-- SUPPLIED RECORDS follows --

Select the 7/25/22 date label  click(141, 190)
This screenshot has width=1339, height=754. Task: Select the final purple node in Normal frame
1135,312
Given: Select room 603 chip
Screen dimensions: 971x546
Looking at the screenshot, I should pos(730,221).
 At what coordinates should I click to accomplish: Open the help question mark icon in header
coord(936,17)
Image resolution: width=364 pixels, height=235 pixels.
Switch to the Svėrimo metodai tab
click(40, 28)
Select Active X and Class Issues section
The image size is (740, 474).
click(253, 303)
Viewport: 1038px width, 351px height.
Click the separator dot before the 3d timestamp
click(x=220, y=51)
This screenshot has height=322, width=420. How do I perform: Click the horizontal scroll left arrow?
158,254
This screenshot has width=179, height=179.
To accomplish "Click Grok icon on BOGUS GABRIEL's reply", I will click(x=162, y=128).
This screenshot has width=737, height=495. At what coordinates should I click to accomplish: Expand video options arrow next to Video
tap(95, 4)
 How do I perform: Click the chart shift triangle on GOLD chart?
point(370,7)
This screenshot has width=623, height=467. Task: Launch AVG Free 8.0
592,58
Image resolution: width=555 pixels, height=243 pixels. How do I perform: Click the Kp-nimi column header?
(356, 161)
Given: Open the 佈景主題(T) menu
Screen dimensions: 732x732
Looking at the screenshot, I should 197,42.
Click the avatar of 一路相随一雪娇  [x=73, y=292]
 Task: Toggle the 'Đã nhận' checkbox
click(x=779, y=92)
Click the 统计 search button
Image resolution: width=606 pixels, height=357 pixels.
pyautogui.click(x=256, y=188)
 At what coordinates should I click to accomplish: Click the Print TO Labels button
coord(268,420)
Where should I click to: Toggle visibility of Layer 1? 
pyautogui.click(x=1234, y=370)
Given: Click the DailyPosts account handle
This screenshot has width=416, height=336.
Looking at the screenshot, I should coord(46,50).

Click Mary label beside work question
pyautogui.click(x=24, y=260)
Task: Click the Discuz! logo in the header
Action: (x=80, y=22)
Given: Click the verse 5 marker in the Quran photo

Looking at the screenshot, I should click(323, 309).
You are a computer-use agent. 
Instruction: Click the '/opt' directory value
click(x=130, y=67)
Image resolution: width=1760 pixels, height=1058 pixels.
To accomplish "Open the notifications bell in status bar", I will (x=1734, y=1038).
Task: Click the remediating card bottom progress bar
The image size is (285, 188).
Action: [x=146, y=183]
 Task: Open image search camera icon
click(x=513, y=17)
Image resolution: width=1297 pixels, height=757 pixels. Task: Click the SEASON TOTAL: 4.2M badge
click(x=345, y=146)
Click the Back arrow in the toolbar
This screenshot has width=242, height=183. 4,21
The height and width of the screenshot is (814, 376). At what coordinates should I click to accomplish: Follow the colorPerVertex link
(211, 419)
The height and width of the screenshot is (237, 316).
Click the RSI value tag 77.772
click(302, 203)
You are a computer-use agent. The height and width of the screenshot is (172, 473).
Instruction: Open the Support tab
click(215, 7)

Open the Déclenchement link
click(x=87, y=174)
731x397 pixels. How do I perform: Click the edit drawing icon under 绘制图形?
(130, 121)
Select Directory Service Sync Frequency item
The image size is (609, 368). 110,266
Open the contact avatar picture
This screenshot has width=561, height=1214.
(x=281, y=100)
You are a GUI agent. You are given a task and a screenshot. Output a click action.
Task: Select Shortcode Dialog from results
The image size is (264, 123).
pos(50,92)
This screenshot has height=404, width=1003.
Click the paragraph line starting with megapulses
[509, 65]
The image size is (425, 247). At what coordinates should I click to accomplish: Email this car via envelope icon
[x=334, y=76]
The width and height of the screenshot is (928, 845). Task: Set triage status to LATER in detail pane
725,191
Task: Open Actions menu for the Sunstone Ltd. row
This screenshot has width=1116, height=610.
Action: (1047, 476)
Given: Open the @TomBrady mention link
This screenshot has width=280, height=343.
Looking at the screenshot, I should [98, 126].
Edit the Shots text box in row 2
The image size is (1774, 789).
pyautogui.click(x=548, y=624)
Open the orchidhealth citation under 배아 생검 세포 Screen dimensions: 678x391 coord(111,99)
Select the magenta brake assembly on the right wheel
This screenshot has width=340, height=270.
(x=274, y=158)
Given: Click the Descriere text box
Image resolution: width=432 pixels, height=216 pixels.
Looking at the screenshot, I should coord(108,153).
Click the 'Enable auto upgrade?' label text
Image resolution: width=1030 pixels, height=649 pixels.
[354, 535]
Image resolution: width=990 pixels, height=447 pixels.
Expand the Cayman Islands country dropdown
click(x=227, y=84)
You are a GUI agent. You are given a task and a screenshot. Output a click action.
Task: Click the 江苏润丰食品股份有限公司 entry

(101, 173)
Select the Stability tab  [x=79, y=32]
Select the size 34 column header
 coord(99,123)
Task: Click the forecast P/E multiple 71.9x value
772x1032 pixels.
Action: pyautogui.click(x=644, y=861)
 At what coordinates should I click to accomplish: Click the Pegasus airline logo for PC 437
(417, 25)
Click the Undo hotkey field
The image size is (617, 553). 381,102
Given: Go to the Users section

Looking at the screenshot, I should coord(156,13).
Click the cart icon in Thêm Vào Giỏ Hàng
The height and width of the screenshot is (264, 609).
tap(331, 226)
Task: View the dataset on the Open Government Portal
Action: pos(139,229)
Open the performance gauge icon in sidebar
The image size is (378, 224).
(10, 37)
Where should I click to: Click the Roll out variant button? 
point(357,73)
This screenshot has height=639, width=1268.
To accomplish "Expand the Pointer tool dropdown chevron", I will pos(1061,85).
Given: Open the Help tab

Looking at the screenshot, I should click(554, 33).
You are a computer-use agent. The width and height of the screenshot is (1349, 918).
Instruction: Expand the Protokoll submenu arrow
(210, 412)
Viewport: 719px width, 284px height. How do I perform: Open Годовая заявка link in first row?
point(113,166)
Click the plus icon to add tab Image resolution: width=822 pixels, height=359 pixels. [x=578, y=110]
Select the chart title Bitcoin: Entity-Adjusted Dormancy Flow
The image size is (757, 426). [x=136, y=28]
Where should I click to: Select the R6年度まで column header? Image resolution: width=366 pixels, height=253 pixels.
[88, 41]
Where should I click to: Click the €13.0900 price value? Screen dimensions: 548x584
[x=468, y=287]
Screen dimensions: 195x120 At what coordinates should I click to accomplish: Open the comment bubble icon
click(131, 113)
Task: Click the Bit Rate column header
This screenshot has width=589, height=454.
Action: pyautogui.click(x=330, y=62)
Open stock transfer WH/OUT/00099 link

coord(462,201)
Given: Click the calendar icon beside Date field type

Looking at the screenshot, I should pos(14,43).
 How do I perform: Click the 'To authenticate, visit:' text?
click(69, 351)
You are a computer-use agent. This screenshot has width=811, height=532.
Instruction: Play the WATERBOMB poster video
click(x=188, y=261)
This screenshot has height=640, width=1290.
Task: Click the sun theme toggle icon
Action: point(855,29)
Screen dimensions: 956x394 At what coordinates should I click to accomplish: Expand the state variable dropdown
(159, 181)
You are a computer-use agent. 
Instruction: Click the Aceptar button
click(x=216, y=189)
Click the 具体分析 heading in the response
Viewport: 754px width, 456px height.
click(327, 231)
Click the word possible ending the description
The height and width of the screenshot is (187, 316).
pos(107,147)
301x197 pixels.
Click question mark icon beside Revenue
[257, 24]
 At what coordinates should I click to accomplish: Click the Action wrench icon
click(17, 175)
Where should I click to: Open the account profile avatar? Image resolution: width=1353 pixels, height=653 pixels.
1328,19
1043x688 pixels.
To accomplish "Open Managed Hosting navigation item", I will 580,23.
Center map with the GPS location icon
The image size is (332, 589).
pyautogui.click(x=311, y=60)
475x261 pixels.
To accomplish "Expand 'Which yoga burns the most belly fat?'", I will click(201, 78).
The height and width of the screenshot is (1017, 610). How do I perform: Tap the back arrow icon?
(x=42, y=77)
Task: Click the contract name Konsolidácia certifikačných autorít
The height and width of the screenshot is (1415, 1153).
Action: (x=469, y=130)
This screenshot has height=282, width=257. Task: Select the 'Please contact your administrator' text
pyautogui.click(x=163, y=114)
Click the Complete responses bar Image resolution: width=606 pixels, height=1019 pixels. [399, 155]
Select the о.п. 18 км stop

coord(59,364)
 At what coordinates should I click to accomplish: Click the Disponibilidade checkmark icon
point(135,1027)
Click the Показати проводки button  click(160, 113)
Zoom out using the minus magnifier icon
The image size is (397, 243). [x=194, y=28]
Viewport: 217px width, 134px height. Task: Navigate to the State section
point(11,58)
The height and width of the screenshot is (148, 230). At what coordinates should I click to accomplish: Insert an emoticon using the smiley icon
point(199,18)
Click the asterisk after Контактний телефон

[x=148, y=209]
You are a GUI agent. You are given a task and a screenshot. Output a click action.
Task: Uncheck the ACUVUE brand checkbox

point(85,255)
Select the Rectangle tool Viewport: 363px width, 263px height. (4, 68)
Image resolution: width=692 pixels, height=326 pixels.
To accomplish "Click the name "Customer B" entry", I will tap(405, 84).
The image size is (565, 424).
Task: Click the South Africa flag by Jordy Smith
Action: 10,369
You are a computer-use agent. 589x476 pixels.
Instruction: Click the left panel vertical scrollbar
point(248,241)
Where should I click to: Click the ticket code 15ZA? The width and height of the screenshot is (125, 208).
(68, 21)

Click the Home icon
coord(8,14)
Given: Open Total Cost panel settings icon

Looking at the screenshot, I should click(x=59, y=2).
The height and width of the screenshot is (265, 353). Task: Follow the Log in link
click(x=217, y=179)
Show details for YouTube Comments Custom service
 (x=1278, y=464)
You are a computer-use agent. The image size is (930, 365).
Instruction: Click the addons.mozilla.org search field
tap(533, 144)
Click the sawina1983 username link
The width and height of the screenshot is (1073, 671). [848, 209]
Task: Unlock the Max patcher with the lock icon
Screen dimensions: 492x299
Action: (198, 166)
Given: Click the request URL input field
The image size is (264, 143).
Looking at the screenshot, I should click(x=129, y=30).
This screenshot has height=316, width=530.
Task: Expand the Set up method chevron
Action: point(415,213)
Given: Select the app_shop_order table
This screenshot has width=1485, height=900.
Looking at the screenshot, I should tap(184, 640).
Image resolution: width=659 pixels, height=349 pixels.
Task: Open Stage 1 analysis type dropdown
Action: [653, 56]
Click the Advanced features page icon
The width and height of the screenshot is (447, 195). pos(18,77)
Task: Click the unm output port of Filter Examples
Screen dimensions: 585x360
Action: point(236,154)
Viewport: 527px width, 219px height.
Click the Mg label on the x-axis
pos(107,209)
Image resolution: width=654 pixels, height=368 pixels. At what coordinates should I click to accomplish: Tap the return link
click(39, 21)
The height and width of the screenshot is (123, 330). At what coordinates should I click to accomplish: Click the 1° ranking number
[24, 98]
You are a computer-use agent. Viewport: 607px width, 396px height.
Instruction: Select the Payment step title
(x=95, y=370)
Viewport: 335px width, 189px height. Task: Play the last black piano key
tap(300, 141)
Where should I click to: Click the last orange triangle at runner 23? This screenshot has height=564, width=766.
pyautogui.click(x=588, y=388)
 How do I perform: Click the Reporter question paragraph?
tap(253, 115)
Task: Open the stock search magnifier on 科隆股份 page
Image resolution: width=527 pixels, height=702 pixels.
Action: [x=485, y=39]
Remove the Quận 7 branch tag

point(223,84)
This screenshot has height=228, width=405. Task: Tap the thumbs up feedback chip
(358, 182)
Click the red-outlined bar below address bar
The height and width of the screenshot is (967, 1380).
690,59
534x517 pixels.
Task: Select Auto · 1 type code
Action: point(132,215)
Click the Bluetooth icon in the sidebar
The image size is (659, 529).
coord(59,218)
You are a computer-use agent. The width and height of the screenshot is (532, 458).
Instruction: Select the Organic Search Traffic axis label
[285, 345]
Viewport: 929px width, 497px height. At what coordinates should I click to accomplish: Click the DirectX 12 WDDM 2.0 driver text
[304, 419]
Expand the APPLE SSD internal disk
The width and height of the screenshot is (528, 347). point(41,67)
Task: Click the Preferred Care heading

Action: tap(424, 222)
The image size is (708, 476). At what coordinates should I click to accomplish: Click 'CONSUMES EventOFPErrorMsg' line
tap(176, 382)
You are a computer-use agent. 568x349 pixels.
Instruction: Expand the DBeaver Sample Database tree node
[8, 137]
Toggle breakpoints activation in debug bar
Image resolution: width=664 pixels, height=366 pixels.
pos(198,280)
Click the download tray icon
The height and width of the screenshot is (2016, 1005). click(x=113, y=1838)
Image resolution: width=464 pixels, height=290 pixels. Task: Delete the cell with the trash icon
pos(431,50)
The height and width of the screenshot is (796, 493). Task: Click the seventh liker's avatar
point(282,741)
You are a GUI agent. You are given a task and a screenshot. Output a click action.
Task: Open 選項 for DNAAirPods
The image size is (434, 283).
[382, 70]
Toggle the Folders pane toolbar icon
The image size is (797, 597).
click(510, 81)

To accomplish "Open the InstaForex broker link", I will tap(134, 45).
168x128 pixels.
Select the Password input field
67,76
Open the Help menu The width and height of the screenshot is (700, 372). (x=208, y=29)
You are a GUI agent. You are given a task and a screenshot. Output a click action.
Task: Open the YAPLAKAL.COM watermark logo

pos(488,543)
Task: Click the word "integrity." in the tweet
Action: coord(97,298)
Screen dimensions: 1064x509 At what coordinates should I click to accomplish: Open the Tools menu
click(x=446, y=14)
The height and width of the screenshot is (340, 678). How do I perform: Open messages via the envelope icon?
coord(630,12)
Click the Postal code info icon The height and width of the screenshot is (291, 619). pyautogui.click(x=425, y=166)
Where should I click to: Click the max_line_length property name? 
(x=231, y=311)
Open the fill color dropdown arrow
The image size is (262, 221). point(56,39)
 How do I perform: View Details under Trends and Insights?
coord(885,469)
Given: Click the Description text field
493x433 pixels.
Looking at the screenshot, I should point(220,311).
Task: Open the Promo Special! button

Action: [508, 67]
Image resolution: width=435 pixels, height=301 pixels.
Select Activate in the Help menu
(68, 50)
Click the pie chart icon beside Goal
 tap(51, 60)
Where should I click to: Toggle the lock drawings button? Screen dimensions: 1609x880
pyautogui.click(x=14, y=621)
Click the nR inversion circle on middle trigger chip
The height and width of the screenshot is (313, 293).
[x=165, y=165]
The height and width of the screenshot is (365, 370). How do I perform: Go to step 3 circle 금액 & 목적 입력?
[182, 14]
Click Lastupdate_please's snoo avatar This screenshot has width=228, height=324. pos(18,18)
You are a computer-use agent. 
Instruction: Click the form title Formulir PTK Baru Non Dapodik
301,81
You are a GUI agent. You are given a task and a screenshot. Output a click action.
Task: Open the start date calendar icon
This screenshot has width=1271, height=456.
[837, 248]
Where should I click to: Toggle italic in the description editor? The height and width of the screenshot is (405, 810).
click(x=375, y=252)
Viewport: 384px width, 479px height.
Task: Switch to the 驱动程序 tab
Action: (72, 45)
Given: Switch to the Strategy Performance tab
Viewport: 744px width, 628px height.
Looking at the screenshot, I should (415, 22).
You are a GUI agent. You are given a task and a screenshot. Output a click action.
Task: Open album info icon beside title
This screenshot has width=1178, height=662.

-- SUPPLIED RECORDS concluded --

◆ WORK INSTRUCTIONS
Every line of the listing above that contains "computer" is to be copied.

◆ EXPECTED ANSWER
You are a computer-use agent. 
You are a computer-use agent. The height and width of the screenshot is (172, 473).
You are a computer-use agent. The width and height of the screenshot is (1349, 918).
You are a computer-use agent. This screenshot has width=811, height=532.
You are a computer-use agent. 
You are a computer-use agent. 589x476 pixels.
You are a computer-use agent. The image size is (930, 365).
You are a computer-use agent. Viewport: 607px width, 396px height.
You are a computer-use agent. The width and height of the screenshot is (532, 458).
You are a computer-use agent. 568x349 pixels.
You are a computer-use agent. 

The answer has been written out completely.